- #MAC SHUTDOWN STALL BUT DID NOT TRY TO SHUT DOWN MAC OS#
- #MAC SHUTDOWN STALL BUT DID NOT TRY TO SHUT DOWN SOFTWARE#
- #MAC SHUTDOWN STALL BUT DID NOT TRY TO SHUT DOWN CODE#
- #MAC SHUTDOWN STALL BUT DID NOT TRY TO SHUT DOWN MAC#
Interpreting panic files or logs isn’t easy, although sometimes they give a good clue as to what went wrong. If you can’t find one, it might still be held in NVRAM, in which case you can view it using the Terminal command

Panic files should be named something like Kernel_.panic. This might have changed, though, in Catalina: Console there no longer lists log folders as such, but lists them by type. These are normally written to /Library/Logs/DiagnosticReports, from where you can browse them using the Console app in /Applications/Utilities. Initially, because of the nature of the panic, this is saved to the NVRAM, but one of the jobs carried out during the restart should be to write that out to a.
#MAC SHUTDOWN STALL BUT DID NOT TRY TO SHUT DOWN MAC#
When your Mac has restarted after a kernel panic, it normally saves a ‘backtrace’ of the event. Instead of forcing a restart, some older models may simply shut down, leaving you to start them up again in the usual way.


Chances are that your Mac will freeze for a while, restart, then hopefully re-open all the apps and windows just as they were when the panic occurred, and you might be none the wiser of the event. They’re not kernel panics any more, but unexpected restarts, which makes them seem as innocuous as unexpected quits, perhaps they’re not – no Mac should ever experience a single panic.įrom El Capitan to Catalina, you’re unlikely to see any of the informative dialogs which Apple shows in that article. If your luck has really run out and there are five more kernel panics within three minutes of the first, a prohibitory sign should be shown on the display for thirty seconds, and the Mac shuts down and doesn’t attempt to restart again: that’s a ‘recurring kernel panic’, or more like a whole monthful of Friday 13ths.Īpple’s account of these issues is now quite different. Since 10.8, as documented in Wikipedia’s excellent potted history of kernel panics in OS X, Macs have behaved differently: they automagically restart themselves, sometimes displaying a kernel panic dialog when next starting up, for “a few seconds”. After a few seconds, you can press that button more briefly to start it up again. If you ever see this, the only way ahead is to press and hold the power button of your Mac, which will force it to shut down. A traditional kernel panic prior to OS X 10.8. Prior to OS X 10.8, they were usually marked by the display of a special panic screen, shown below. Over various releases of OS X and macOS, Apple has also changed the way in which kernel panics are handled.

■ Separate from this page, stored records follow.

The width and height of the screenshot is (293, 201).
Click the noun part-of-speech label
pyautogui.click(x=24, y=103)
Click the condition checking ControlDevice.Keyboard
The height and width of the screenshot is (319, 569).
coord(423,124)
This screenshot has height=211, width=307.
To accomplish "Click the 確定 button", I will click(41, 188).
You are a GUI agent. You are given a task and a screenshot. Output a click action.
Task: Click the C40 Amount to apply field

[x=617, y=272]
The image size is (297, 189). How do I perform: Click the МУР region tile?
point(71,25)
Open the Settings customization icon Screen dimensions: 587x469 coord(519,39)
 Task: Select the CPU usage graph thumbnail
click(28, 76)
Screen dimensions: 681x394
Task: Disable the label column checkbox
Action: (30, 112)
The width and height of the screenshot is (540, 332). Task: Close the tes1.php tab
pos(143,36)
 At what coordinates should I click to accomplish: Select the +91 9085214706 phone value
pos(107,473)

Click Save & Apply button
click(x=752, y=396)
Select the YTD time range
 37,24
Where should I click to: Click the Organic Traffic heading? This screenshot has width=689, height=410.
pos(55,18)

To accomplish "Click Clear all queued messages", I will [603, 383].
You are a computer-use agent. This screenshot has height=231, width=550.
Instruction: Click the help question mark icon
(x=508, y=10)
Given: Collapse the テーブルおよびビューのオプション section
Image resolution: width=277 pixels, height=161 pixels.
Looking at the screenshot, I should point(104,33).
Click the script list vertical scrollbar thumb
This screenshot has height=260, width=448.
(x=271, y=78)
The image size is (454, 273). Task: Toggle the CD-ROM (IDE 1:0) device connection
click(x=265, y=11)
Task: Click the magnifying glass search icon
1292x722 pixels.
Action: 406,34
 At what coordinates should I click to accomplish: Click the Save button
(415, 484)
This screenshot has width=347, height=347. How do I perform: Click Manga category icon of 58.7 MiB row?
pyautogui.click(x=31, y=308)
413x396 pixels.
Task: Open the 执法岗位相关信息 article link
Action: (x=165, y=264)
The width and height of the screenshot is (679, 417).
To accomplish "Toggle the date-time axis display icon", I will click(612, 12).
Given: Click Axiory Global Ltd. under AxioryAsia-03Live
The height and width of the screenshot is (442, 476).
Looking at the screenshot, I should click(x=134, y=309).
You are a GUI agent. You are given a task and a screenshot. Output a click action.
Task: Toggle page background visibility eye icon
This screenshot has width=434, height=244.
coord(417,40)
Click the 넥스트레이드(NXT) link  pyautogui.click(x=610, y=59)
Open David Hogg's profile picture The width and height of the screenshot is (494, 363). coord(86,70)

#MAC SHUTDOWN STALL BUT DID NOT TRY TO SHUT DOWN SOFTWARE#
When a regular user app crashes or ‘unexpectedly quits’, this should never result in a kernel panic, although if the cause is low-enough down in the software it can on occasion.
#MAC SHUTDOWN STALL BUT DID NOT TRY TO SHUT DOWN CODE#
#MAC SHUTDOWN STALL BUT DID NOT TRY TO SHUT DOWN MAC OS#
Panics used to be quite common in early versions of Mac OS X, and had become very infrequent by Yosemite (10.10), unless your Mac had a hardware problem. In a kernel panic, something happens in your Mac which is so injurious to the kernel code running at its heart, that the kernel has to be halted: it then issues a panic.